Editorial: Mayor Biskupski is conspicuously silent on Billboard bill


Immediately after Salt Lake City Mayor Biskupski’s office received word that SB234 was advancing in the 2018 Utah Legislative session, she rightly condemned state leaderships’ attempt to usurp city control. The bill would create a commission to oversee development of the Northwest Quadrant (NWQ) with city representation consisting of just three members of the proposed nine-member board.
While the mayor has been a staunch advocate for local control in regards to the NWQ, she has been noticeably silent on HB361, another bill advancing this legislative session that would further diminish the city’s ability to control blight, light pollution and urban development.
HB361 would impede a city’s ability to regulate billboards. The Utah League of Cities and Towns has condemned the bill and have argued that the bill is the Billboard Industry’s response to a 2017 Utah Supreme Court ruling in the case Outfront Media v. Salt Lake City, that argued that eminent domain laws only apply in valuing condemn billboards.
The proposed bill would undo the court’s ruling and require a city to follow all aspects of eminent domain laws when attempting to remove or relocate a billboard. Additionally, the bill would give city councils the final decision power on billboard relocation or removal. If the bill is adopted, cities would have just 90 days to agree to a price and new location for billboards. After the 90 days, companies would be able to relocate billboards without city approval.
City leaders also argue that going through the full eminent domain process could take years for a single billboard to be removed or relocated and that many cities don’t have the funds to buy expensive billboards.
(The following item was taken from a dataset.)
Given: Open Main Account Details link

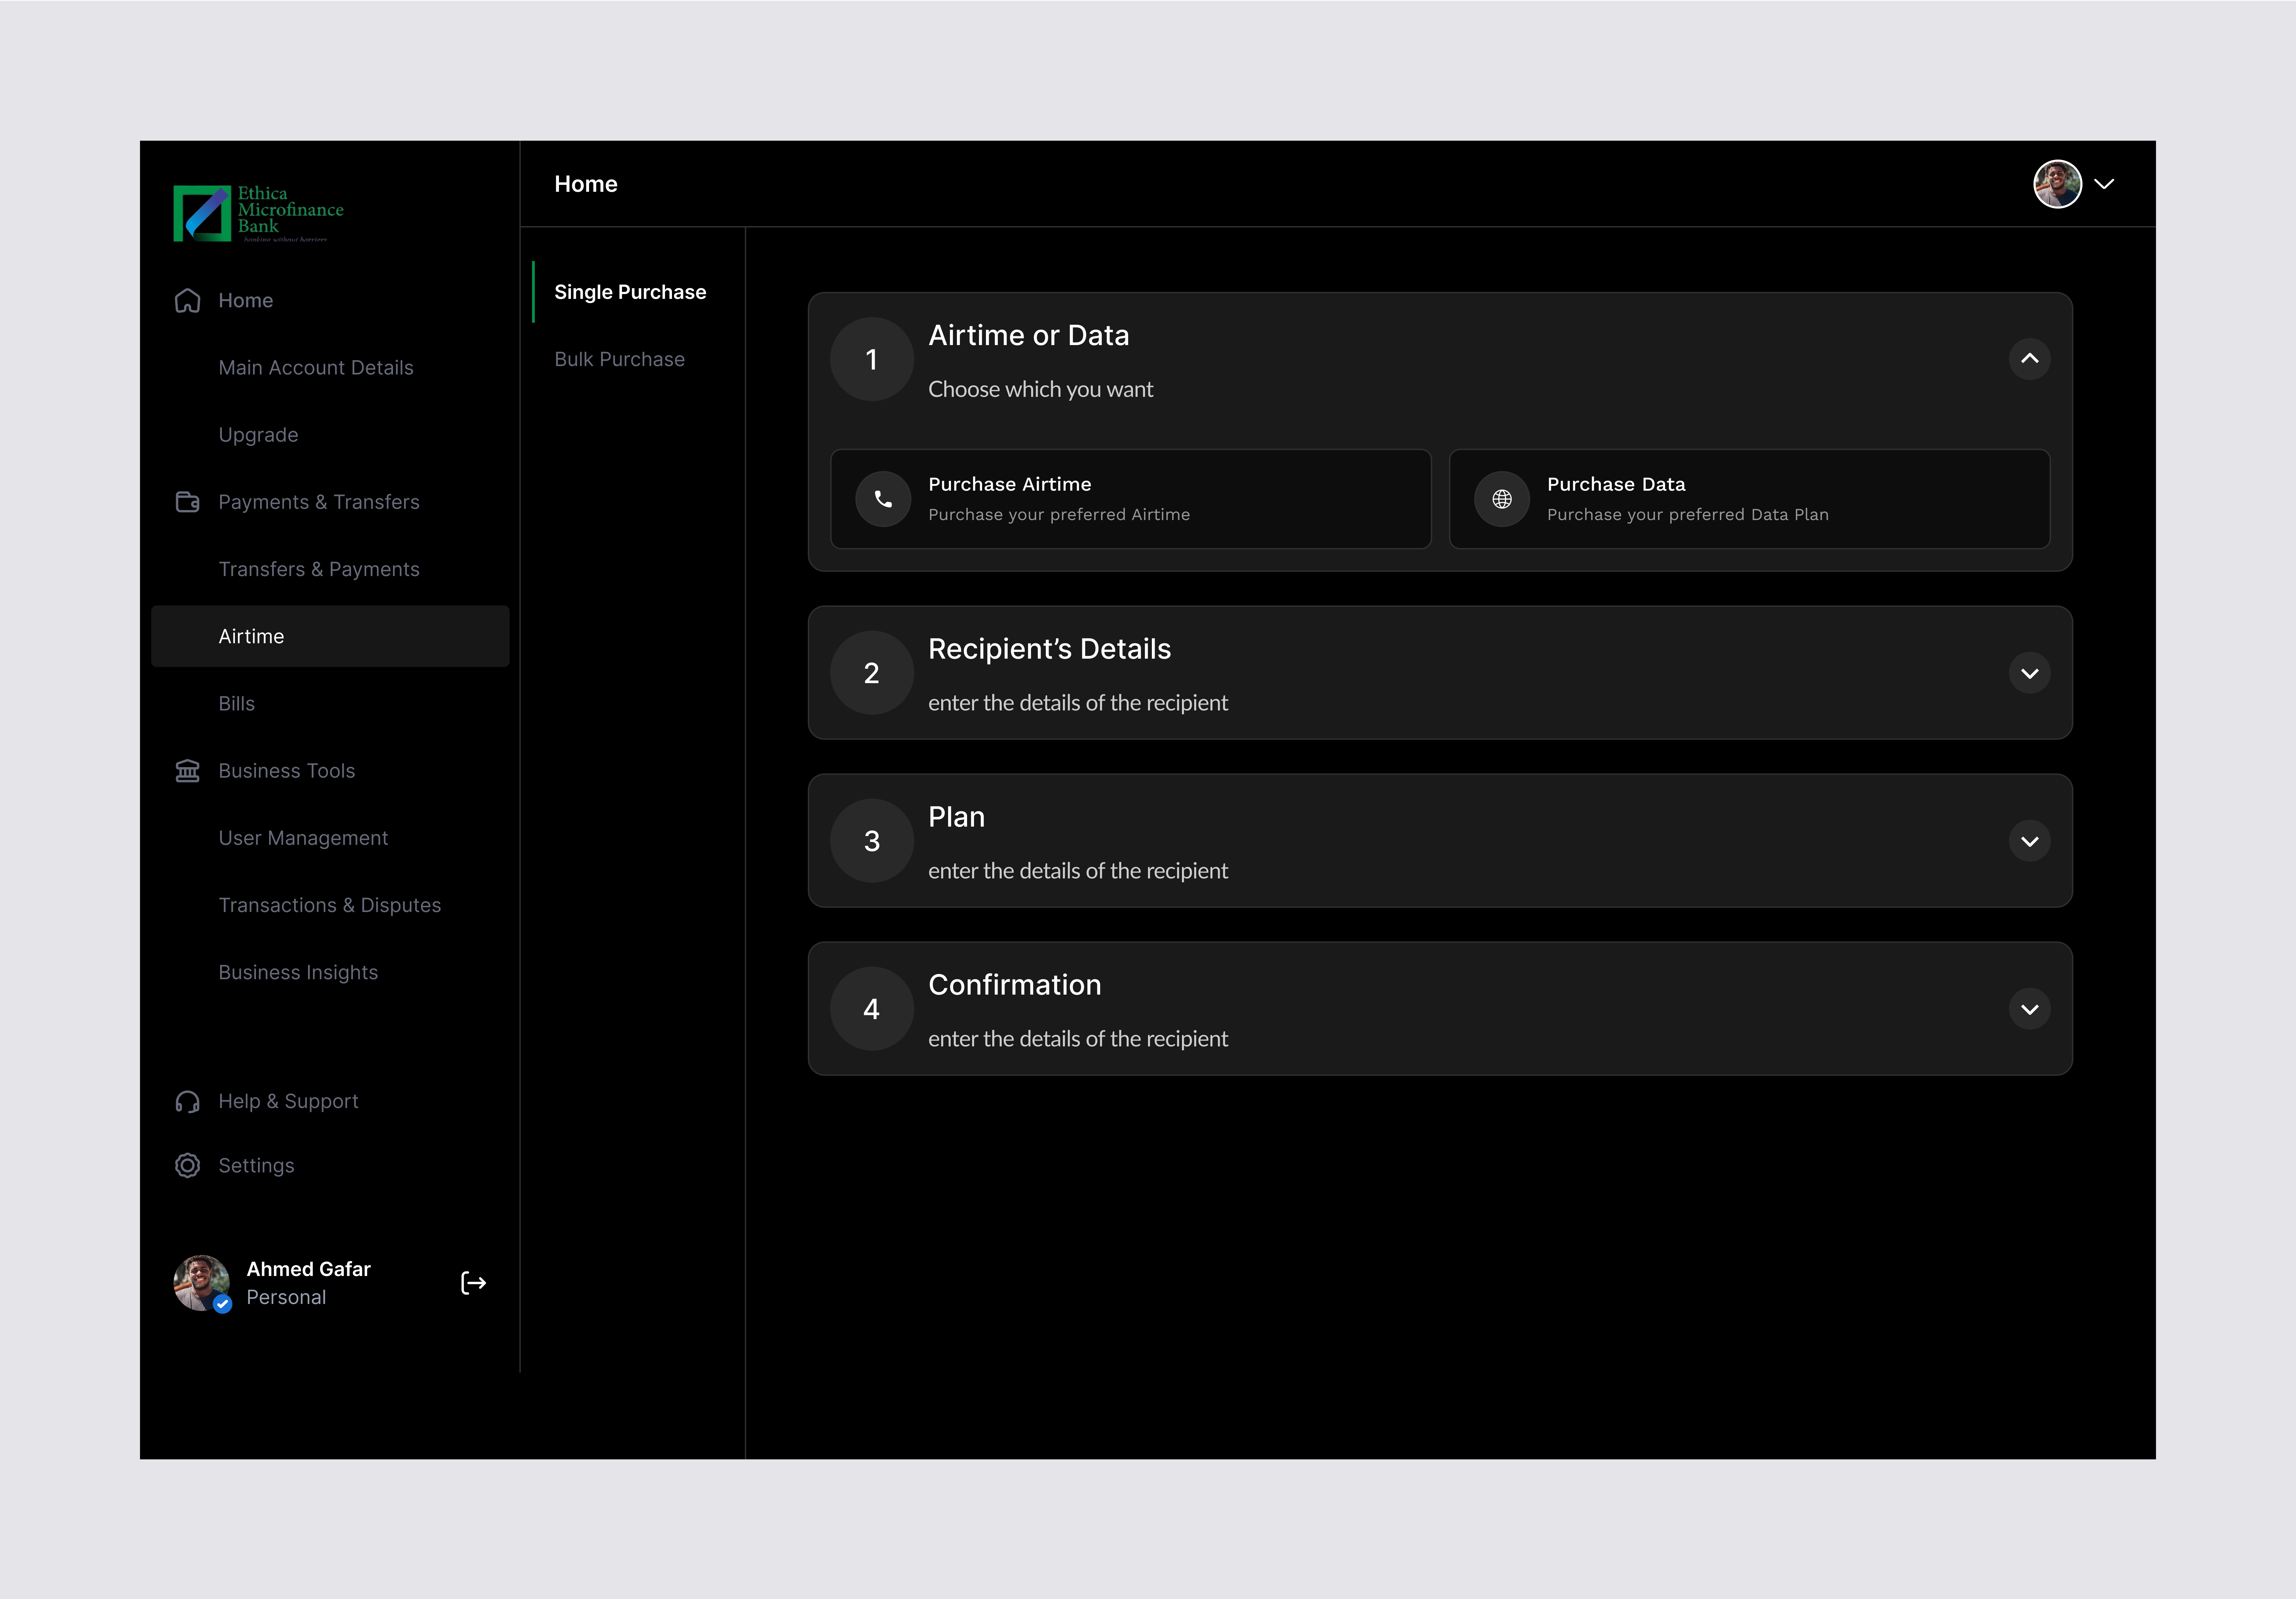Looking at the screenshot, I should coord(315,368).
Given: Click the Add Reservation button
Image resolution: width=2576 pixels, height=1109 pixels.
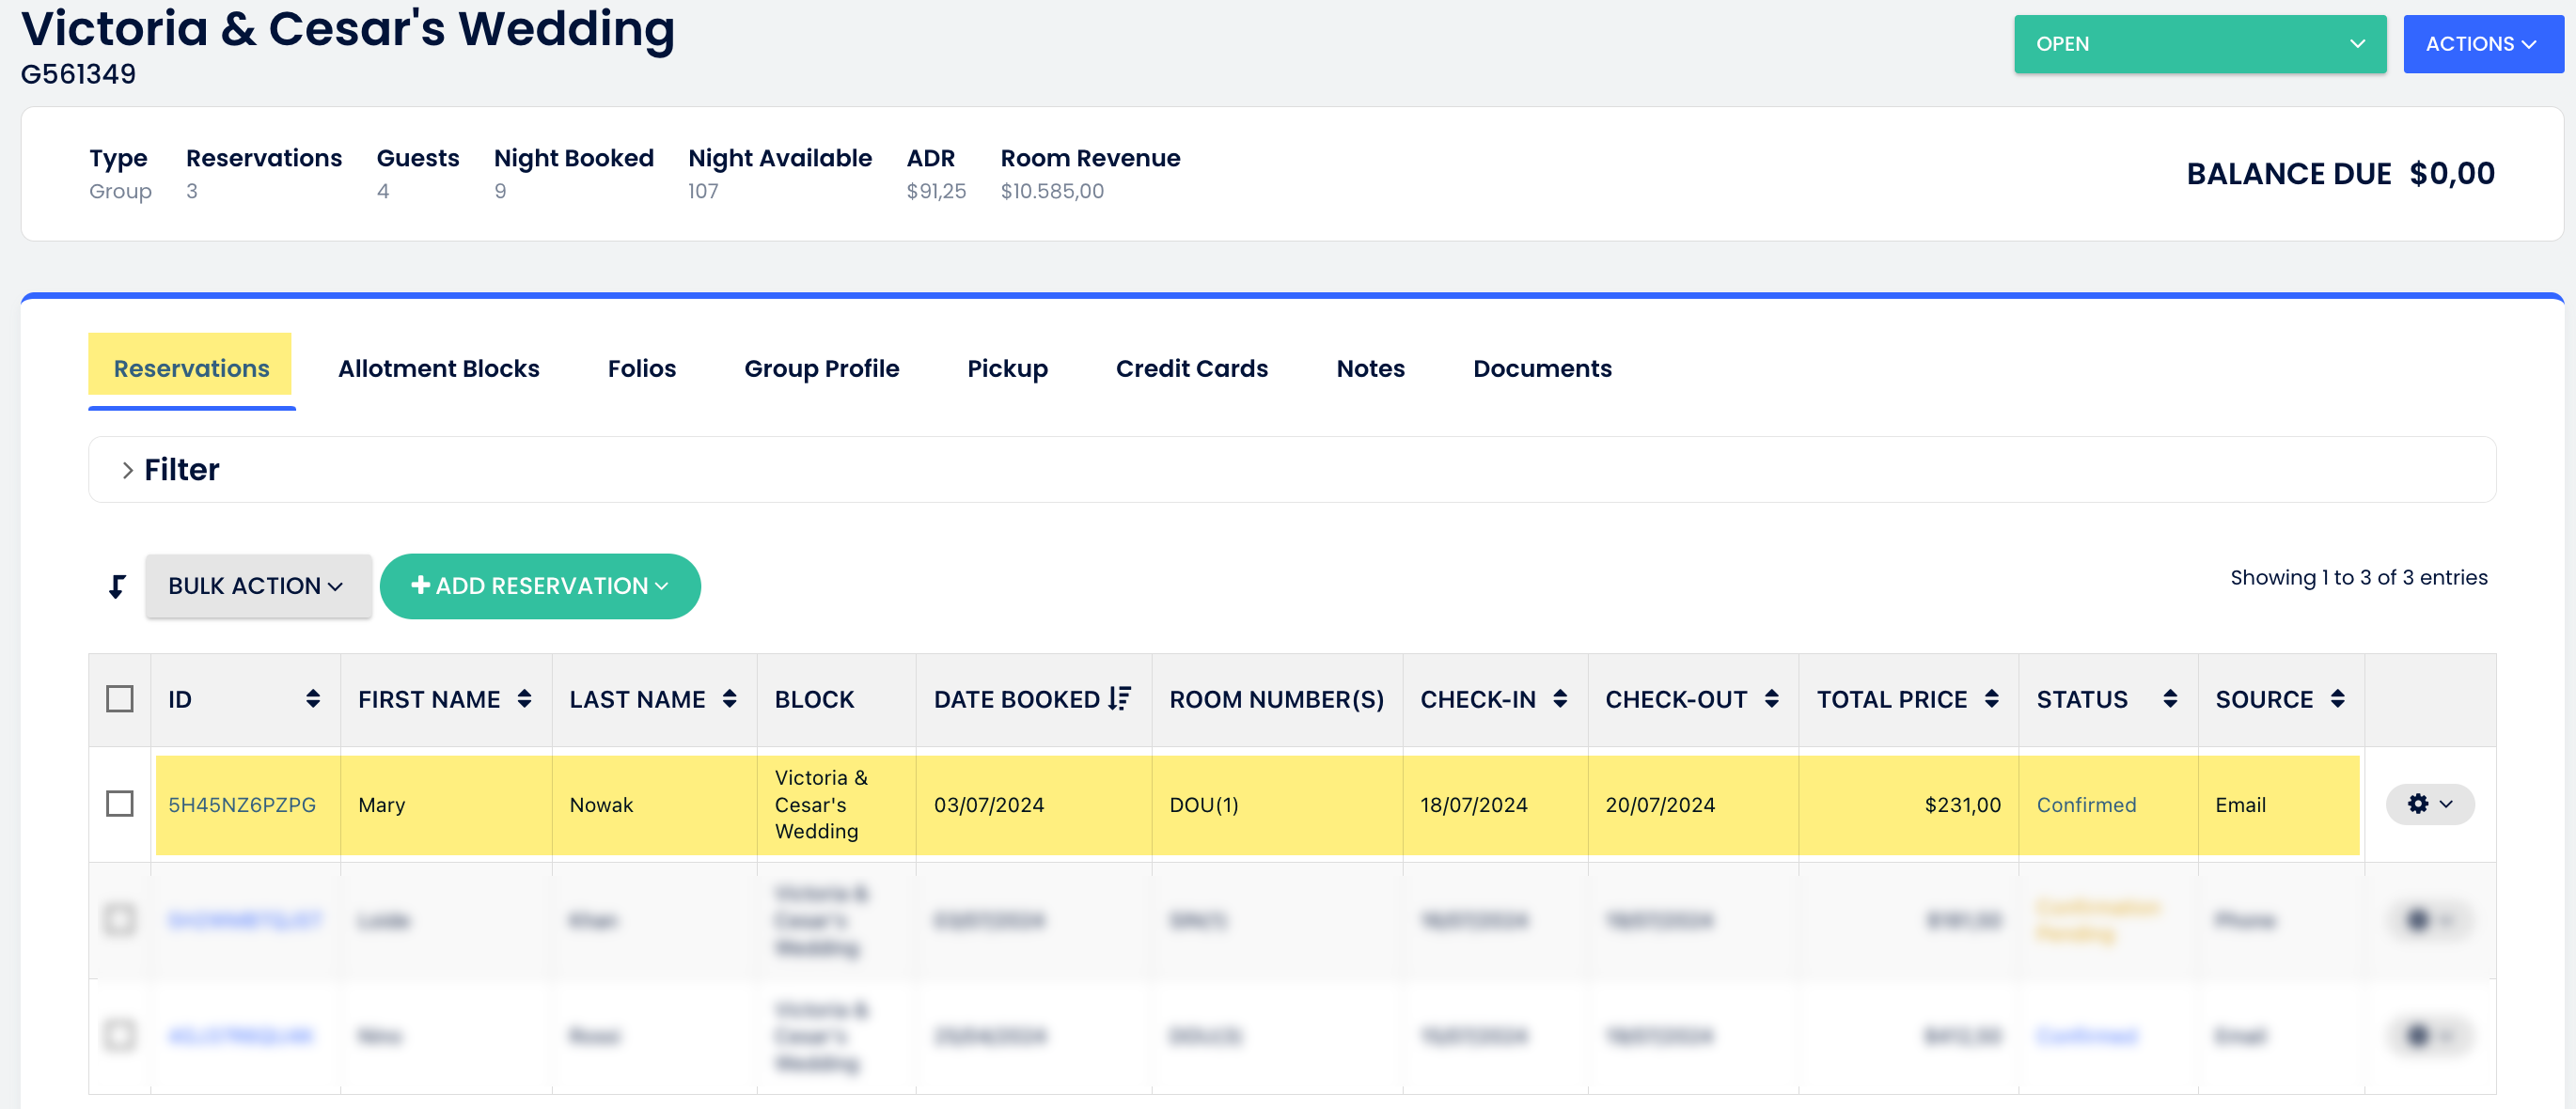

Other controversial aspects of the bill would also impede a city’s ability to regulate the size and scope of billboards in the way that can regulate new building development. If a city fails to reach an agreement with a billboard company within the 90-day period, the company could decide the location, height, setbacks and design of the new billboard without needing any city approvals. Critics argue that the language in the bill will also allow the Billboard Industry to convert traditional billboards to digital ones and increasing billboard lighting without city approval.
In 2015, Utah’s largest and most powerful billboard company, Reagan Outdoor Advertising, donated to every opponent of then-mayor Ralph Becker because of his willingness to stand up to the industry. The company maxed out donations to then-candidate Biskupski and then created a PAC to be able to continue to contribute to her campaign.
In Salt Lake City billboards have become direct impediments to economic and community development. City and business leaders have attributed billboards along 600 and 500 South as key obstacles to the redevelopment of those two city corridors. A Reagan-owned billboard in the Central Ninth neighborhood has all but ensured that a key corner parcel will remain a vacant lot, despite the rapid development of the surrounding neighborhood.
HB361 would not only limit a city’s ability to regulate blight but residents’ ability to control the amount of light pollution in their neighborhoods. There are dozens of billboards scattered across residential neighborhoods in the city if the Billboard Industry is able to bypass city approvals that would make it harder for residents to stop these billboards from being converted to digital boards.
By not formally speaking out on HB361, the Mayor is suggesting that her allegiance is to those industries that helped get her elected and not the city’s ability to control its own economic and community development. Local control of the NWQ’s development is important but diminishing the city’s ability to regulate outdoor advertising would more negatively impact the city than an undeveloped NWQ.